Marc Grégoire
Nicole Bélanger ou les trois petites pages devenues un long métrage
Isabelle Doré
Ma copine Nini est une fille formidable. Elle est ouverte, franche et directe. Elle a le rire facile, même lorsqu’il s’agit de traverser les tempêtes. Et elle en a vécu, des choses pas faciles. La mort prématurée de son papa qu’elle adorait, devant la photo duquel elle s’émeut encore aujourd’hui. Son émancipation forcée alors qu’il lui a fallu, très tôt, gagner sa vie. Des ruptures amoureuses. La maladie; surtout ce foutu cancer du sein qui lui a inspiré la première version de son testament. Mais cette fille surmonte tout avec une ténacité prodigieuse pour vite retrouver le sourire. Oui, elle est rigolote. On s’amuse tout le temps avec elle. Nous nous sommes rencontrées à l’agence Groupe Everest dans les années 90… Shame On Us, on a travaillé là. Elle était directrice artistique, donc mon «sous-boss», alors que je n’étais là que pour pondre des idées. C’est parce qu’elle riait tout le temps que j’ai eu un coup de foudre amical. Aujourd’hui, je suis fière d’elle parce que je sais le chemin qu’elle a parcouru pour se rendre où elle est.
NICOLE BÉLANGER
Écrivaine et scénariste
Romancière, nouvelliste et auteure de la série de bandes dessinées Les Affreux, Nicole a livré des billets d’humeur à l’émission de Joël Le Bigot, à la radio de Radio-Canada, et collaboré à l’écriture de chansons avec le groupe Les Colocs (La Rue Principale, Mauvais caractère). Elle a scénarisé trois longs métrages de fiction, à commencer par l’adaptation cinématographique de son premier-né littéraire, Les Rois mongols, dont Luc Picard signe, en 2017, la réalisation.

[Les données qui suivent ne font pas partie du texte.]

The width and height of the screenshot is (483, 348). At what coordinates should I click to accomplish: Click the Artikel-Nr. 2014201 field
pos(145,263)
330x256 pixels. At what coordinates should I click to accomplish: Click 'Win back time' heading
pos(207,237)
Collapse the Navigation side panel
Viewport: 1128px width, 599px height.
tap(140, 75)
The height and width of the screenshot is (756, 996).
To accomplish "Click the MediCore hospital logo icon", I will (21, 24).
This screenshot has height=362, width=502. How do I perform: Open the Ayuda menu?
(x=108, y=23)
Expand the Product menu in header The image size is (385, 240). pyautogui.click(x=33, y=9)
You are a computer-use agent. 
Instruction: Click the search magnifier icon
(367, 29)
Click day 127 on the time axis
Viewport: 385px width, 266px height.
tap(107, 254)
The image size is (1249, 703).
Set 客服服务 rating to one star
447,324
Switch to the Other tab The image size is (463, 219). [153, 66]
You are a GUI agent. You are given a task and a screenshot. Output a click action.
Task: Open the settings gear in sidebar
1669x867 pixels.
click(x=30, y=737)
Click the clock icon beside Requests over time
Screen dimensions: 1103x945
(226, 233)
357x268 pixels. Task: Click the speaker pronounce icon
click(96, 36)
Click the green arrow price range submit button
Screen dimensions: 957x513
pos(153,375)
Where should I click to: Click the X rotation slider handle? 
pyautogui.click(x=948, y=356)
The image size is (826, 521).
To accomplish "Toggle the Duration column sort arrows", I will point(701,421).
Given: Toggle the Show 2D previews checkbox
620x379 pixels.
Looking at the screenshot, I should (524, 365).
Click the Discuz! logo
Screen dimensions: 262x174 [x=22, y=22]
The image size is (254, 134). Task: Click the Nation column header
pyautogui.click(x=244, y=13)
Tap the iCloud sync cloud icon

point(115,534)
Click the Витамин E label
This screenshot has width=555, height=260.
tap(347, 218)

Elle travaille présentement à l’adaptation cinématographique de la pièce de Marcel Dubé, Un Simple soldat, et termine la scénarisation du long métrage Hugo, Céleste et le petit peuple du nord, d’après son « Conte pour tous », finaliste au Grand Prix Rock Demers en 2016.
I.D. Je te voyais dessiner tout le temps. Comment on passe du dessin à…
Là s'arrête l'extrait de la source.